Any senator can start a filibuster to block a vote. Breaking a filibuster requires 60 votes, meaning Democrats, who currently hold 50 seats, need to convince 10 Republicans to break from their party to pass any remotely controversial legislation—a nearly impossible task in today’s deeply partisan political climate.
Practically speaking, this means the minority party can indefinitely block any and all legislation.
In the months since Democrats took control of the House, Senate, and White House, Republicans have used the filibuster to block action on hot-button topics including voting rights, police reform, and a bipartisan commission to investigate the deadly Jan. 6 insurrection.
On Tuesday, Republicans used the filibuster to prevent debate—let alone a vote—on the For the People Act. The bill would override hundreds of restrictive voting bills currently being passed in Republican-led states around the country—including almost a dozen such bills in Wisconsin—strengthen voting rights, ban gerrymandering in federal elections, and reform campaign finance policies.
Baldwin called these “urgent” issues.
“I see our democracy and voting rights under assault right now,” Baldwin said.
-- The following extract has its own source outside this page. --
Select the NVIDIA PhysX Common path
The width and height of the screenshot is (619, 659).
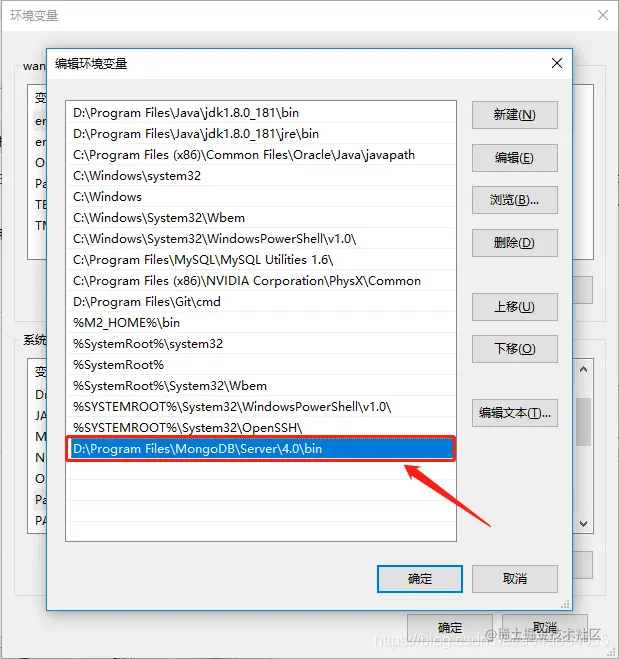click(261, 280)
She continued, “When we continue to see this partisan blocking, partisan obstacles, placed in the way of progress, I think we have to re-examine our rules.”
Currently, the filibuster can be used indefinitely, with no requirement for doing so other than a senator announcing an objection. Some Democrats have proposed eliminating the filibuster entirely, which would allow them to pass legislation with 51 votes using Vice President Kamala Harris as a tiebreaker. A more moderate option would be to restore the “talking filibuster,” which would require objecting senators to talk on the Senate floor for the filibuster to stand.
An April Monmouth University poll found almost 60% of Americans support changing the filibuster, with 38% supporting reform and 19% favoring outright elimination of the rule. A March poll from Vox and Data for Progress found a majority of respondents support altering the filibuster to pass legislation such as gun control, the For the People Act, and a minimum wage increase.
Baldwin said she is open to either option.
Changing the procedure would require all Democrats to vote in favor. However, moderate Democrats Joe Manchin of West Virginia and Kyrsten Sinema of Arizona have remained resistant to any sort of change to the filibuster, leaving Democrats two votes shy of the necessary vote.
Asked about Manchin and Sinema’s opposition, Baldwin said she believes “some of my colleagues are likely to change their views” as they see missed opportunities to advance key Democratic goals.
But Baldwin made clear she puts the blame for obstruction on the 50 Republicans who use the filibuster, not the two Democrats who oppose reform.
“I think that it will be clear … to the American people who’s stopping progress,” she said.